__JOB A__. In the plate damage detection excerpt, what damage severity is assumed at the 72nd element in the single-damage case of the second scenario?
__JOB B__. In the plate damage detection excerpt, what evidence does the text give that the DFNN model distinctly detects the two damaged elements in the second case of the second scenario? Explain in one to three sentences.
__JOB C__. Continue the plate damage detection excerpt from the point where it stops.

__PAGE EXCERPT__.
####

Finally, the final case of the first scenario is depicted in Fig. 14, in which the damage locations are assumed at 8th, 59th, and 98th elements with the corresponding severities of 67.46%, 59.86%, and 21.38%. Figures 15 and 16 illustrate the corresponding results of the damage detection for the UD and FG-VD plates in the boundary conditions of SSSS, CSSS, CCCC, and CFCF, respectively. The results show that the given damaged state is detected for all cases of the boundary conditions whether the data is influenced by noise or not. Particularly, the DFNN model can exactly recognize the damaged elements of 8th and 59th elements; meanwhile, similarly to the previous case, the element with a low level of damage (98th) is generally recognized but with larger errors than the two remaining elements. Additionally, the damaged elements in the plate with mixed boundary of CFCF are detected with relatively lower accuracies compared to the other boundary conditions whose errors for noise-free and noise-existed data are 2.183×10−4, 1.345×10−3 (UD), and 3.176×10−4, 1.117×10−3 (FG-VD), respectively.

3.4.2 Scenario 2nd

First, the second scenario with only one damage element is shown in Fig. 17, in which a damage of 44.13% is assumed to occur at the 72nd element of the plates. Figures 18 and 19 illustrate detected results of the UD and FG-VD plates in the boundary conditions of SSSS, CSSS, CCCC, and CFCF, respectively. It can be seen that the model detects the given damage state with high accuracy, both for data with and without noise of 5%, in which the largest MSE values are only 5.932×10−5 (UD-SSSS with 5% noise) and 9.554×10−5 (VD-SSSS with 5% noise).

Next, Fig. 20 graphically indicates the second case of the second scenario in which two damage occurrences of 30.96% and 48.44% are assumed to occur at the 21st and 85th elements, respectively. Figures 21 and 22 illustrate detected results of the UD and FG-VD plates in the boundary conditions of SSSS, CSSS, CCCC, and CFCF, respectively. The figures show that two damage elements of the given scenario are distinctly detected by the DFNN model for all cases of the boundary conditions regardless of the effects of noise on the data, in which all the stiffness degradation factors (α ) of the healthy elements are very close to zero. Generally, in this scenario although relatively large errors arise in the detections with 5% noise-affected data of the 85th element (for FG-VD plate with CCCC boundary condition) and 21st element (for UD plate with CFCF boundary condition), the predictions still show justifiable accuracies.

####

__DATA LINES__.
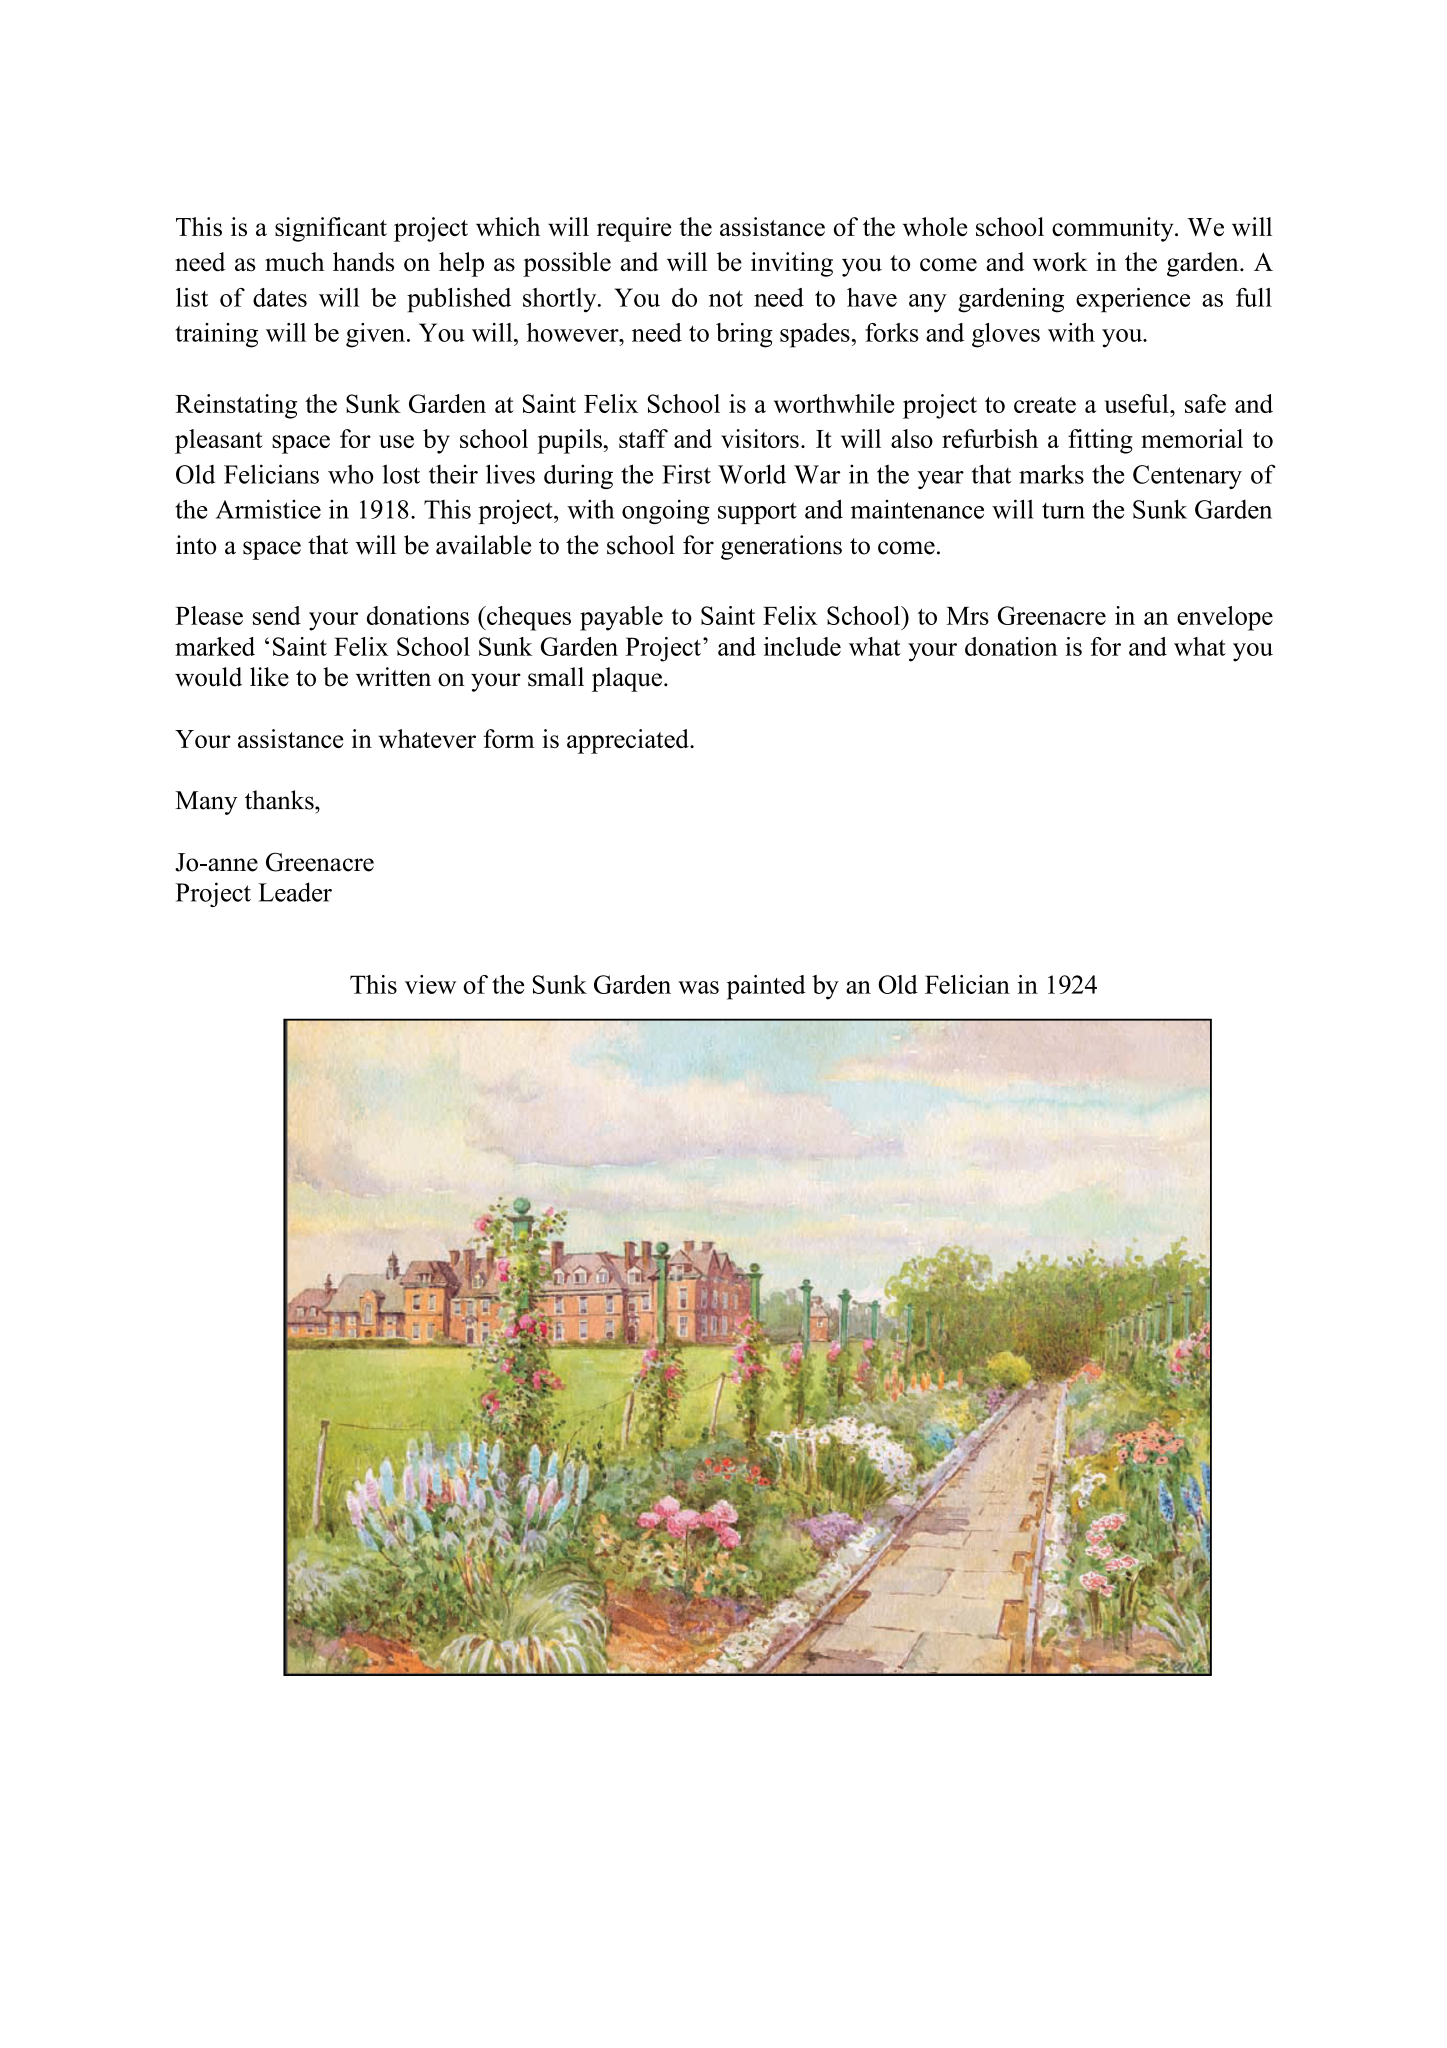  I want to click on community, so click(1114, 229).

####

__RIGHT ANSWER A__. A damage severity of 44.13% is assumed at the 72nd element.

__RIGHT ANSWER B__. The text says the damaged 21st and 85th elements stand out because the stiffness degradation factors (α) of all the healthy elements are very close to zero. This holds for every boundary condition, with or without noise in the data.

__RIGHT ANSWER C__.
Finally, the final case of the second scenario is graphically shown in Fig. 23, in which three damage positions are assumed to occur at the 37th, 75th, and 79th elements with the corresponding percentages of 38.61%, 40.50%, and 36.75%. Figures 24 and 25 show detected results of the UD and FG-VD plates in the boundary conditions of SSSS, CSSS, CCCC, and CFCF, respectively, in which all the damaged elements are identified by the proposed DFNN model for both cases of noise-free and 5% noise-influenced data. It can be further seen that there are some over-quantity recognitions for the UD plates subjected to SSSS and CSSS boundary conditions with 5% noise data, and the detections made with noisy data for the UD plate subjected to CFCF boundary condition and the FG-VD plate subjected to SSSS boundary condition produce relatively large MSE values of 5.185×10−4 and 5.316×10−4, respectively. However, the proposed DFNN model can generally provide acceptable accuracy for damage detection of the case.

Overall, from the above-presented numerical results, it can be seen that the proposed method can detect the damage occurrences in the CNTRC plates in terms of all given scenarios (Table 7), in which the DFNN model shares relatively equal performances on noise-free data among different boundary conditions. The appearance of noise in the data may escalate the errors in the detected results for the considered boundary conditions, in which the mixed-boundary condition of CFCF tends to be influenced to a greater degree, but the damaged elements are still justifiably identified. Additionally, the proposed method possibly recognizes the damage areas located near the edges of the plates, for which previous methods usually give poor detected results. Furthermore, the proposed DFNN model can detect damage occurrences with equivalent accuracies between the two configurations of the plates including UD and FG-VD. This demonstrates the generalization characteristics of the proposed method in terms of different material configurations of the composite plates. However, for damage occurrences with low severities, the model tends to yield larger errors compared to occurrences with great severities. This is because low extent of damage results in minor change in the vibration responses, hence the DFNN model may experience difficulty in extracting the features of such data during the training process. Especially for noise-impacted data, the overlap between the changes in the vibration responses caused by minor damage occurrence and the effect of noise may blur the perception of the model on the correlation of the input signal to the (output) detected result. Therefore, the model tends to produce more errors in detecting minor damage with noisy data. This aspect will be further studied in future work in order to improve the performance of the proposed method for damage detection.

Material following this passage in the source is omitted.